> **TEXT SEGMENT**
On November 12, 2009, Woori debuted as the main rapper of the girl group Rainbow with the release of extended play Gossip Girl.

In January 2014, DSP announced Woori, alongside member Jaekyung, Seungah, and Hyunyoung, would form Rainbow's second sub-unit. On January 20, 2014, the sub-unit named Rainbow Blaxx debut with the release of extended play RB Blaxx.

On October 27, 2016, DSP announced Rainbow would disband on November 12 as the members contract were to expire. The group released seven EPs and two studio albums while active.

===2010–present: Activities as an actress===
In 2010, Woori made her debut as an actress in the film Heartbeat. The following year, she was cast in the film You're My Pet and in the second season of Invincible Youth.

On February 27, 2012, she made her drama debut in KBS2's I Need a Fairy. In 2013, she was cast in The Clinic for Married Couples: Love and War and made a cameo in Reply 1994. She was then cast as a supporting character in the dramas Glorious Day (2014) and Flower of Queen (2015). In 2016, she landed her first starring role in Start Again.

On January 10, 2018, it was announced that Woori changed her stage name to Go Na-eun. That year she was cast in Yeonnam-dong 539, the horror film The Whispering, and My Only One.

In 2019, she was cast in Love in Sadness and changed her stage name back to Go Woo-ri in November. In 2020, she was cast in True Beauty, while in 2021 she appeared in Hello, Me!.

> **WHAT TO WORK ON**
Using the text about Woori, explain in one to three sentences why Rainbow was to disband on November 12, 2016.

> **INPUT DATA**
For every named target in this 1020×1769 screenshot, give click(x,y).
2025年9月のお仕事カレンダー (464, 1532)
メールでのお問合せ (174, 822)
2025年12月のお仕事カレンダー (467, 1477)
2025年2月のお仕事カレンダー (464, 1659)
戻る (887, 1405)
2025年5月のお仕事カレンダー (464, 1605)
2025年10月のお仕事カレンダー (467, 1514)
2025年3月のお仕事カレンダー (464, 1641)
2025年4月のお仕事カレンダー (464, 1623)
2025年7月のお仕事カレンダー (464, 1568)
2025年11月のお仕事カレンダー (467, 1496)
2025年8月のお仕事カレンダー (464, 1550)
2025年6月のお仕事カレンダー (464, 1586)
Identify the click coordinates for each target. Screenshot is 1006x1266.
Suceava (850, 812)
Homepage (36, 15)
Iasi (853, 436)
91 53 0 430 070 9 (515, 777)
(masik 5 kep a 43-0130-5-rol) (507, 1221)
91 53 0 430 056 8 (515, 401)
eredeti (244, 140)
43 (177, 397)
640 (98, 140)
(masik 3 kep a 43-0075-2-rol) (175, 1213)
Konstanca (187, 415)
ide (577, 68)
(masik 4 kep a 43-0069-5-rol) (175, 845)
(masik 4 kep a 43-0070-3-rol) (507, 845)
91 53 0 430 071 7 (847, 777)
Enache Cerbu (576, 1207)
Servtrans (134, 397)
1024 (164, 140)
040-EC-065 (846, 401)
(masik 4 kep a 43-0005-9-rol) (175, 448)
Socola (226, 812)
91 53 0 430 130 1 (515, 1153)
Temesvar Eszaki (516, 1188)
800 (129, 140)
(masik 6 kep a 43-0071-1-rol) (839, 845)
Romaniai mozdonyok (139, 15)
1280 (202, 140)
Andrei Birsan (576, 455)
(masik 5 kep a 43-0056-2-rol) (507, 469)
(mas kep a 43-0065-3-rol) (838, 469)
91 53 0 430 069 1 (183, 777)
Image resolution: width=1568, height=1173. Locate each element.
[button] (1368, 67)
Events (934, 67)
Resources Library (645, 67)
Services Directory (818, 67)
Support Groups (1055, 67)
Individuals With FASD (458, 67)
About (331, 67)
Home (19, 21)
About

> **THE ANSWER**
Rainbow was to disband because the members' contracts were set to expire. DSP announced this on October 27, 2016.